Agora é que o “bailinho” vai começar! E acabou-se “esta linda brincadeira”. As mordomias voaram e apareceram os “sacrifícios”.

Agora é que o “bailinho” vai começar! E acabou-se “esta linda brincadeira”. As mordomias voaram e apareceram os “sacrifícios”.
O país assistiu ontem, incrédulo, a mais uma actuação de Alberto João Jardim. O presidente do Governo da Madeira anunciou um verdadeiro choque fiscal para a região – um plano de austeridade, provavelmente, mais duro (o que não é verdade) do que aquele que é conhecido para o Continente – com a leveza de quem agora chegou. Mas no seu discurso dá a entender que a Madeira não perdeu a sua autonomia, mas os factos e as condições mostram o contrario. Alberto João já não pode fazer o que quer. Tem de se sujeitar às orientações do Governo da Republica. E adeus inaugurações a granel.

A realidade é, sempre, mais dura, mais resistente, mais teimosa do que o melhor dos discursos, a melhor das comunicações. Alberto João Jardim não só levou a Madeira para uma situação de protectorado - em que a autonomia regional é apenas um eufemismo - como vai ter de governar em austeridade, o que não deixa de ser um castigo irónico.

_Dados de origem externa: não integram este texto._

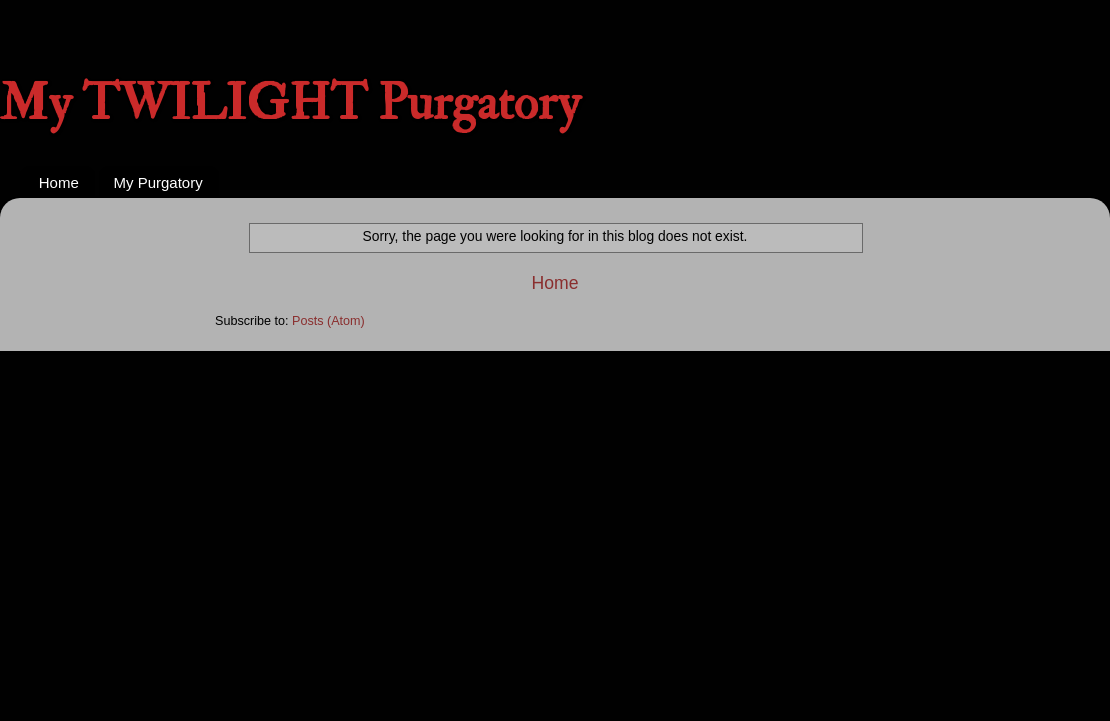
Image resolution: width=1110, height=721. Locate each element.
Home (59, 182)
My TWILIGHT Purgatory (290, 103)
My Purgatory (158, 182)
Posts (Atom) (328, 321)
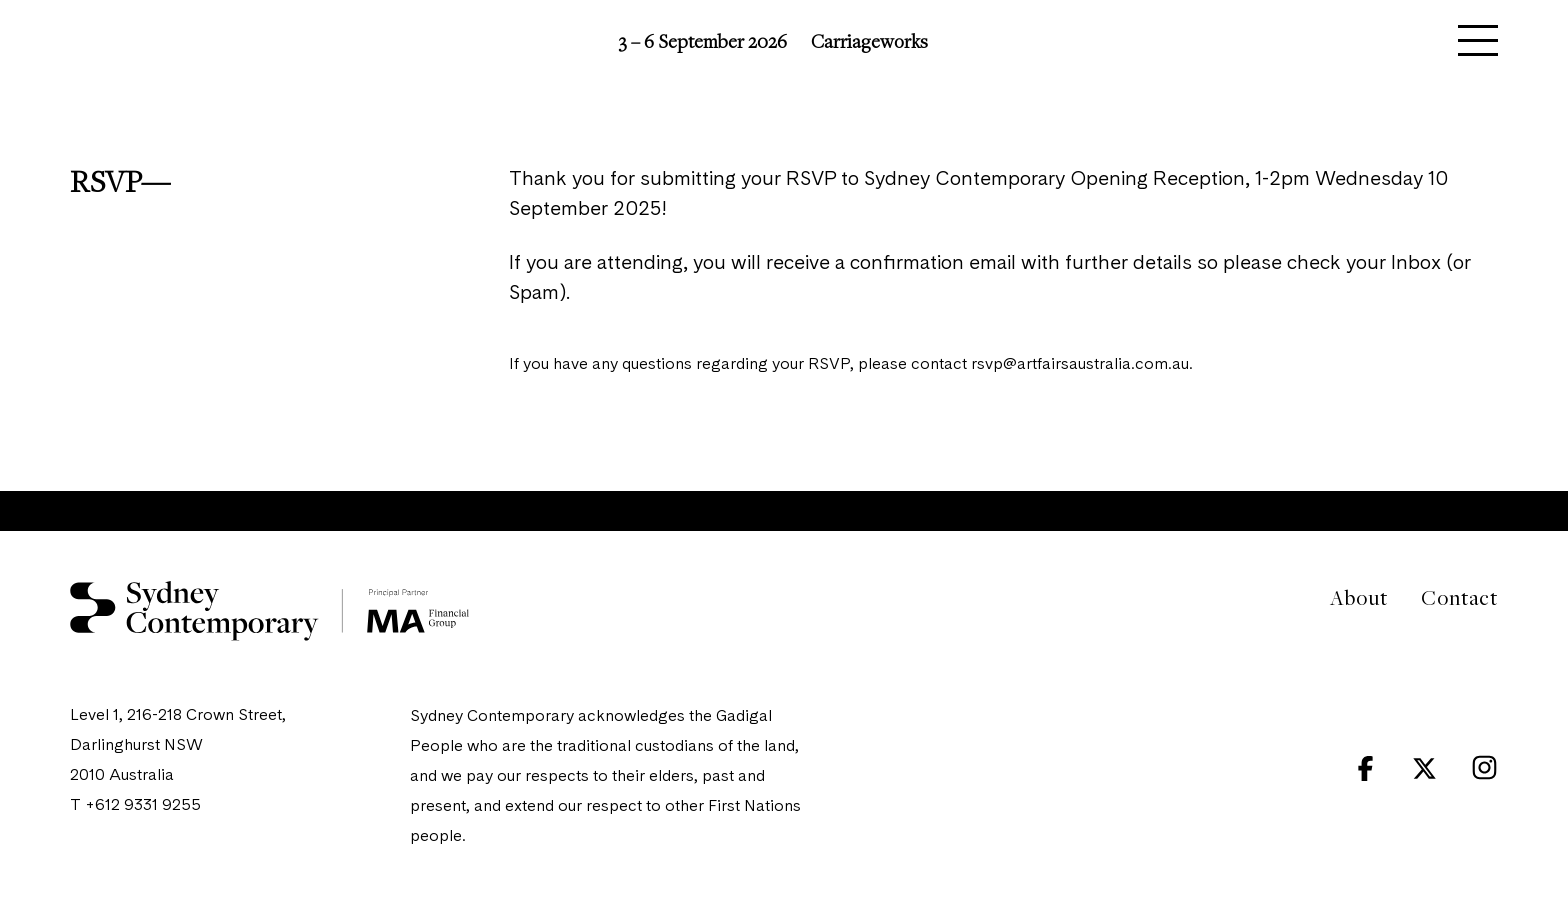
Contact (1459, 597)
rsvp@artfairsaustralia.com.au (1080, 365)
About (1358, 597)
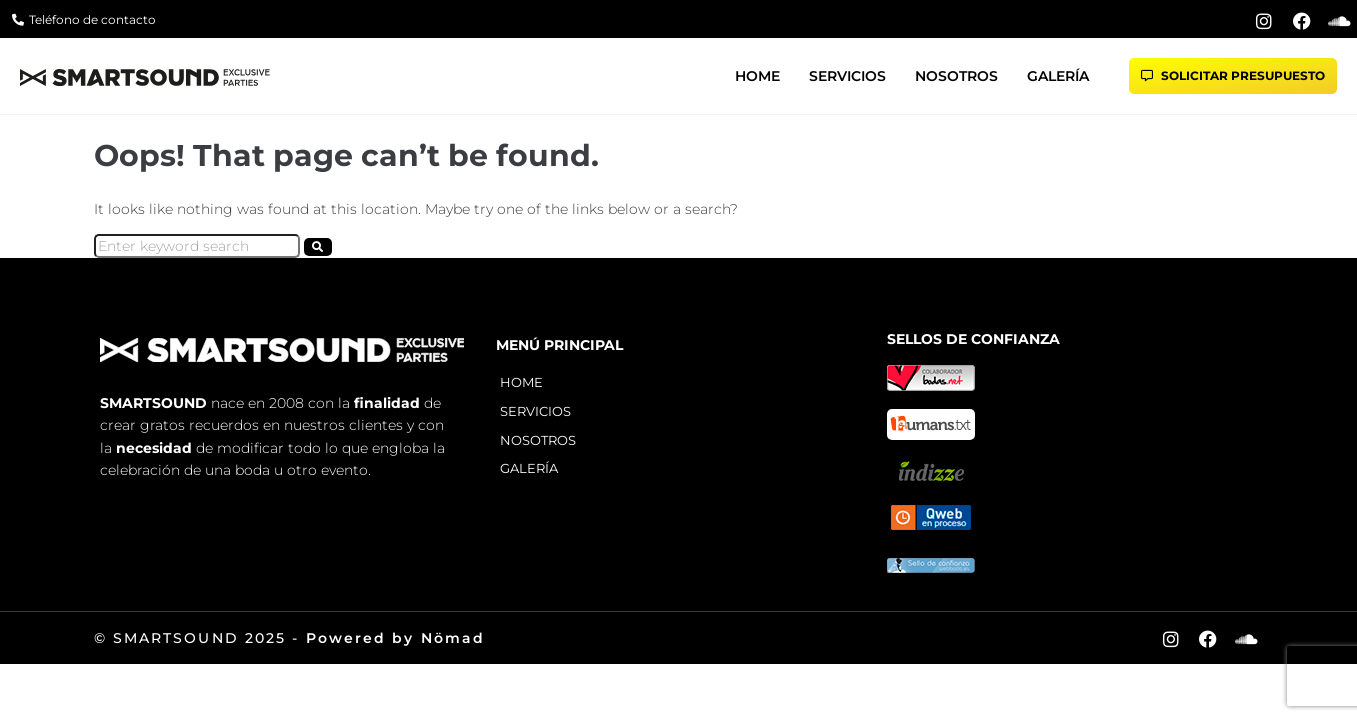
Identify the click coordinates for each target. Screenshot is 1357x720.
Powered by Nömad (396, 638)
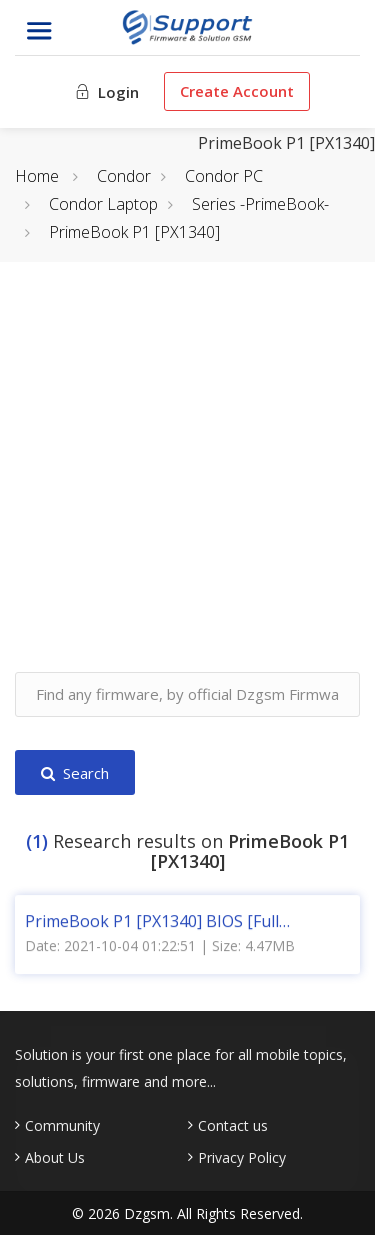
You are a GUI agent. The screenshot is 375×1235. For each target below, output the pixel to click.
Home (37, 176)
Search (75, 773)
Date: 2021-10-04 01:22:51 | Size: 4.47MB (160, 944)
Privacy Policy (242, 1158)
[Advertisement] (187, 484)
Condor (124, 176)
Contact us (233, 1126)
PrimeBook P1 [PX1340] (134, 232)
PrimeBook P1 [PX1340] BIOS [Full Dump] (152, 920)
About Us (55, 1158)
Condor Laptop (103, 204)
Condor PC (224, 176)
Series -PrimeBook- (260, 204)
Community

Nunca houve qualquer duvida que o povo madeirense gostava e gosta de Alberto João. O desenvolvimento da ilha, fora do normal nos tempos de crise que eram normais nos últimos anos levavam o povo a crer que as finanças da Madeira eram conotadas com um poço sem fundo. E o povo andava contente quando contemplava a grandiosidade daquelas auto estradas, daqueles viadutos enormes e túneis eficientes. Alberto João ocultava habilmente as dividas que ia fazendo, sem possibilidades de as pagar (segundo dizia era só para chatear o Sócrates). O povo continuava contente e quando podia dava largas ao seu “bailinho”. E quando Teixeira dos Santos achou que a situação já era incomportável para o erário público e teve a coragem de dizer não, foi o bom e o bonito. Tribunal com este malandro.

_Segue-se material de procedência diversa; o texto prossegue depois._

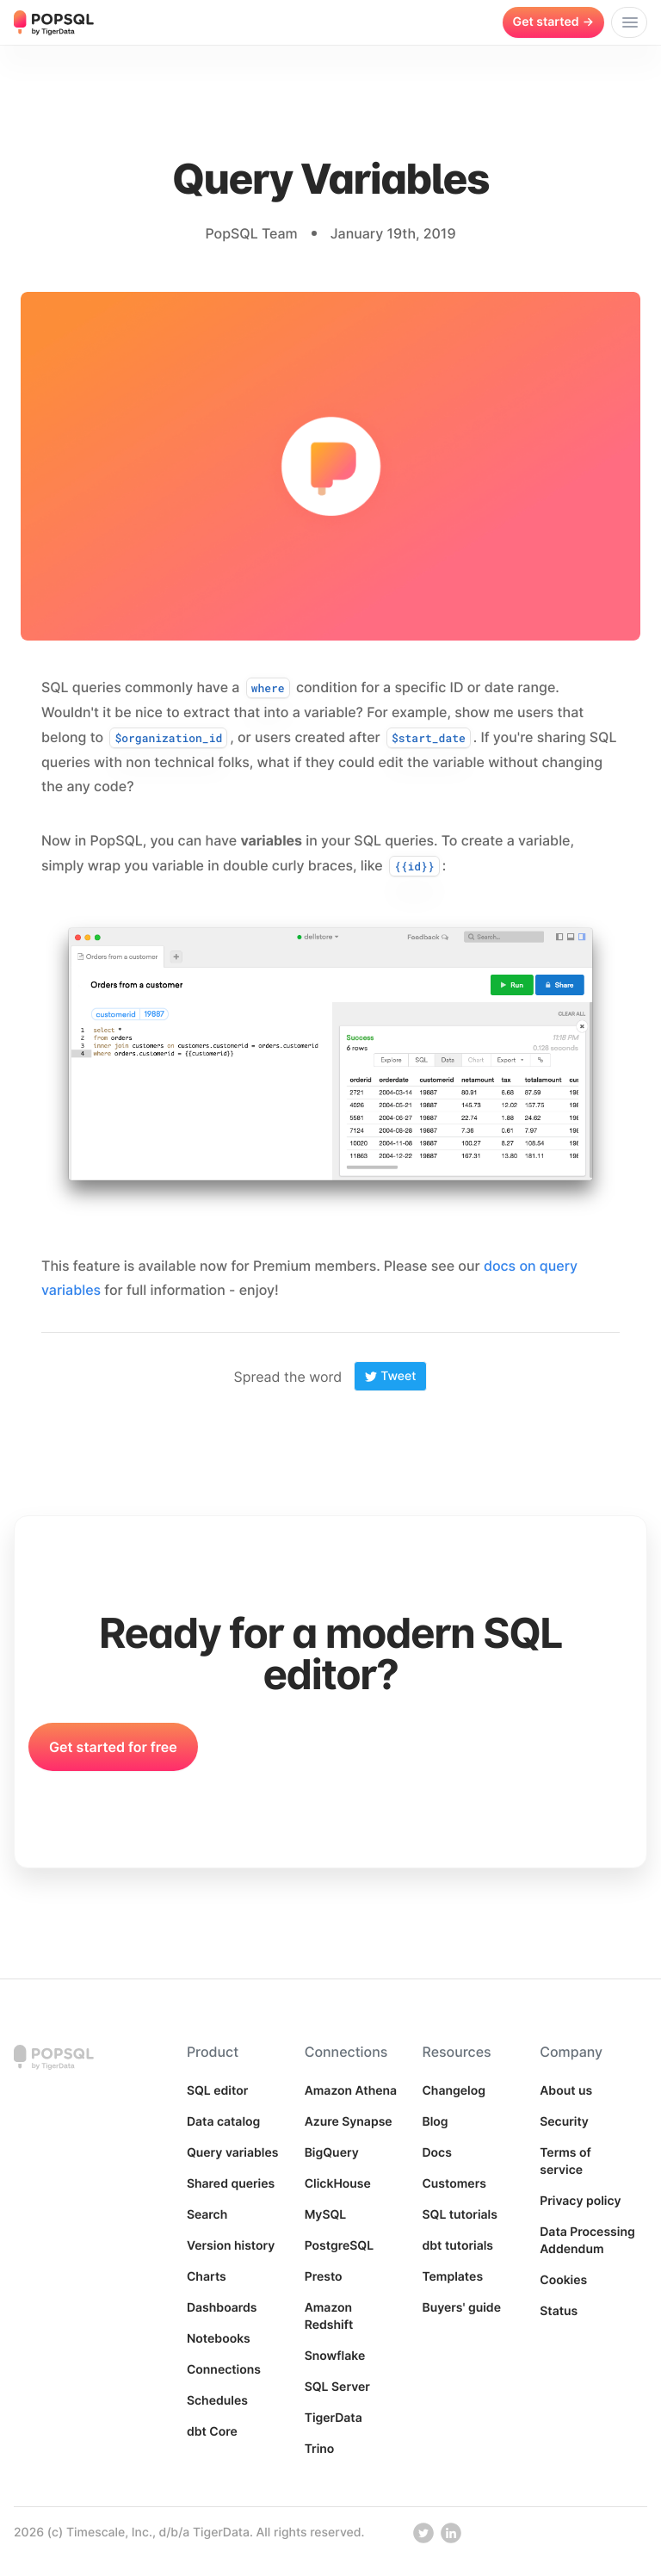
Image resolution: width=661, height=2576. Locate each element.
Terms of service (565, 2161)
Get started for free (113, 1747)
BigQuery (332, 2153)
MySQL (326, 2215)
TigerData (333, 2418)
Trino (320, 2449)
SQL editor (217, 2091)
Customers (453, 2184)
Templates (452, 2276)
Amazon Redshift (329, 2316)
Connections (224, 2369)
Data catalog (223, 2122)
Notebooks (218, 2338)
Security (564, 2122)
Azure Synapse (348, 2122)
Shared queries (231, 2184)
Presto (324, 2276)
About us (566, 2091)
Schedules (217, 2400)
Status (559, 2311)
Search (207, 2215)
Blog (435, 2122)
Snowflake (335, 2356)
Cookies (563, 2280)
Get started (553, 22)
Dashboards (222, 2307)
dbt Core (212, 2431)
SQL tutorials (459, 2215)
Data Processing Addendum (587, 2241)
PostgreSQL (339, 2246)
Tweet (390, 1376)
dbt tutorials (457, 2246)
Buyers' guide (461, 2307)
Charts (206, 2276)
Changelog (453, 2091)
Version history (231, 2246)
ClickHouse (338, 2184)
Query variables (233, 2153)
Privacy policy (580, 2201)
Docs (436, 2153)
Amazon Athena (351, 2091)
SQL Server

A partir de agora o “bailinho” vai começar, mas com outra música e outros passos de dança. Agora, Jardim vai viver outra realidade, ou melhor, a realidade. Porque os seus eleitores vão sofrer já a partir do próximo ano um agravamento fiscal sem paralelo, mesmo comparando com as medidas de austeridade que estão previstas para o Continente nos próximos dois anos. Porque o ajustamento tem de produzir efeitos visíveis já em 2012 e porque se um dos males do País é a dependência do Estado, na Madeira só existe governo regional. Mas não vai ter os meios, o orçamento, para compensar estes impactos que, infelizmente, obrigarão a um empobrecimento brutal da região. Só o IVA aumenta seis pontos em apenas um ano.
O plano - que ainda não se conhece em toda a sua extensão - não é mau nem bom, é o possível, diz Alberto João Jardim. Também não é isso, é o plano necessário para garantir que os desvarios da Madeira são pagos pelos madeirenses, como prometeu o primeiro-ministro Pedro Passos Coelho.